Lançado em maio passado pelo escritor checo Supraphon, o CD é um fiasco, de a A Z. Acompanhado por uma banda grande, checo Ondrej Havelka E Sua Melodia, Fabricantes – ela percorre os grandes sucessos de Cole Porter (1891-1964), para muitos o mais completo “compositor” dos anos de ouro da Broadway, responsável por dezenas de obras de arte em que a sutileza da música, espanta tanto quanto suas letras apimentadas e nunca menos do que perfeito. Apenas lembre-se Vamos fazer Isso, Vamos portar-se mal, Você é o maior e, claro, Ev’ry Time We Say Goodbye.

Sartre respondeu a um gosto pessoal e íntima para jogar Chopin oculto. Kozená e os músicos, na república checa, apenas parecem estar em conformidade com uma varanda desesperada dos executivos da gravadora: procure por Cole Porter, como se estivessem interpretando música historicamente informada. Que é, tentando recriar os sons dos anos 20 e 30 do século passado. Todos os ensaiadíssimo, nenhum deslize, ninguém perde seu tom. Parece laboratório e clínica. Frio, gelado. Descartáveis como um guardanapo usado.

Você pode até chamá-lo de atrevido, fora da caixa, atormentado, etc., etc., o design do soprano húngaro Nora Fischer, 30 anos, filha de um notável condutor de Ivan Fischer. Mas é impossível atacá-lo musicalmente. No Silêncio, lançado simultaneamente com o CD Kozená, pela Deutsche Grammophon, Nora desemposta a voz, trazendo as disposições para a sua linha de conforto voz, cai o vibrato e ornamentação típica e reinventa a faixa-título, de Henry Purcell, além de outros “hits”, 400 anos atrás, assinado por Dowland, Vivaldi, Alessandro Scarlatti, e Monteverdi, entre os mais conhecidos, e até agora esquecido Stefano Landi, Antonio Cesti e Caldara. Conta apenas com a guitarra e a voz de Marnix Dorrestein, um holandês de 27 anos de idade.

São 21 jóias contrabandeadas para o século 21, essa “roupagem”, que tem tudo para seduzir os ouvidos militantes das tribos de redes sociais. Todos, sem trair o espírito de essas maravilhosas canções, desapegando da pontuação. Uma de suas reinvenções mais impressionante é a Cum Dederit, uma das partes do “Nisi Dominus”, a composição de Antonio Vivaldi (1678-1741) no Salmo 127, só descoberto em 2003 em Dresden. Vale a pena você ouvir o contratenor Philippe Jaroussky na leitura ortodoxa e, em seguida, o novo ares de Nora e Marnix, que tem tudo para seduzir as pessoas que nunca pensei em você como a música sacra de 300 anos atrás.

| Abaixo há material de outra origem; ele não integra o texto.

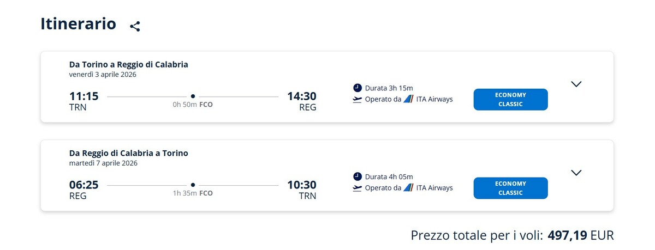
Task: Click the 10:30 TRN arrival time
Action: click(x=301, y=185)
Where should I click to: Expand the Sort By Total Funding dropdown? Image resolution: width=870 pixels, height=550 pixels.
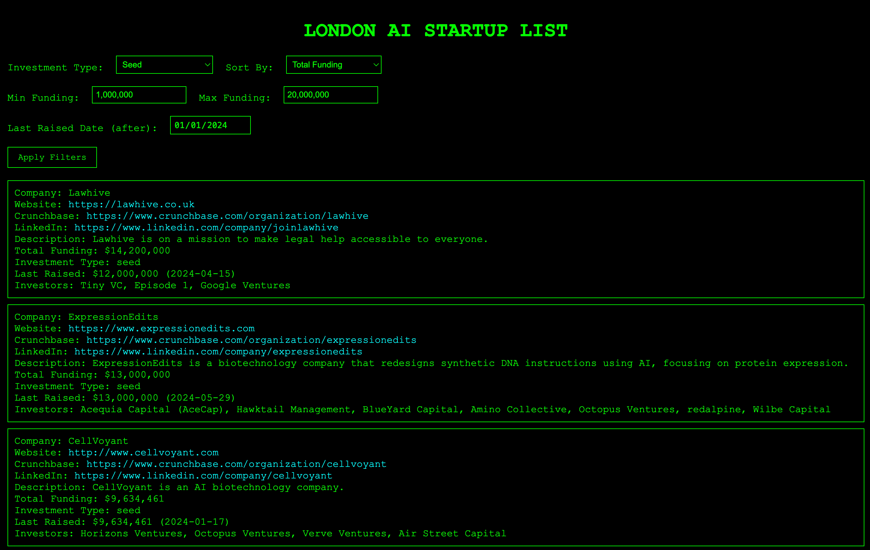(x=333, y=65)

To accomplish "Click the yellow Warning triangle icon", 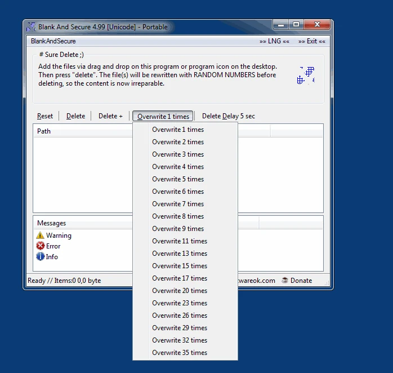I will pyautogui.click(x=40, y=236).
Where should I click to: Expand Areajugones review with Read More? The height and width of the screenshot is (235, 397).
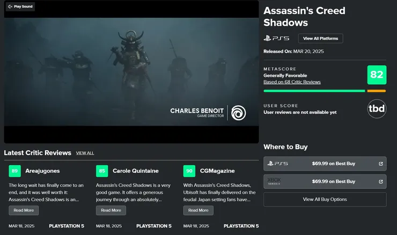(24, 210)
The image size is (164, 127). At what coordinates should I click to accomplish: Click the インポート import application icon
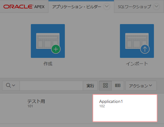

Marnix faz um pedal, onipresente, pesado, grave, e tece arabescos, até às terças-feiras, com a voz de Nora. No original, Vivaldi colocar um “viola d’amore” na instrumentação. Músicas interpretadas de modo diverso e ao mesmo tempo tão perto um do outro. Tanto de tirar o fôlego.

Os quatro criações de Henry Purcell (1659-1695) são um show à parte. O início da faixa-título, Hush, originalmente uma ária para baixo e coro da Fada Rainha, de 1692, com base em um Sonho de Uma Noite de Verão, de Shakespeare. É uma canção de ninar para o personagem de Titânia. Também de Fadas Queen é deliciosamente suingante Chegar a Todos Vós Songsters, em que as fadas convidar os pássaros para se juntar a eles que hoje em dia seria uma “rave”. Isso soa muito moderna. Já o Frio da Música, do Rei Arthur, 1691, é ainda mais “dark” em que a leitura da Nora, acompanhada pelos acordes escuro e sério desde o início, que evoluem ao som minimalista enquanto o narrador caminha para a morte. Maravilhosa Máquina, uma máquina maravilhosa, é baseado em um baixo ostinato – motivo das duas medidas, que se repete e serve como base rítmica e harmônica da canção para cantar o poder do corpo, milenarmente, a mais poderosa de instrumento, o símbolo de Santa Cecília. Nora marca o derrame com um estalar de dedos. Puro encantamento.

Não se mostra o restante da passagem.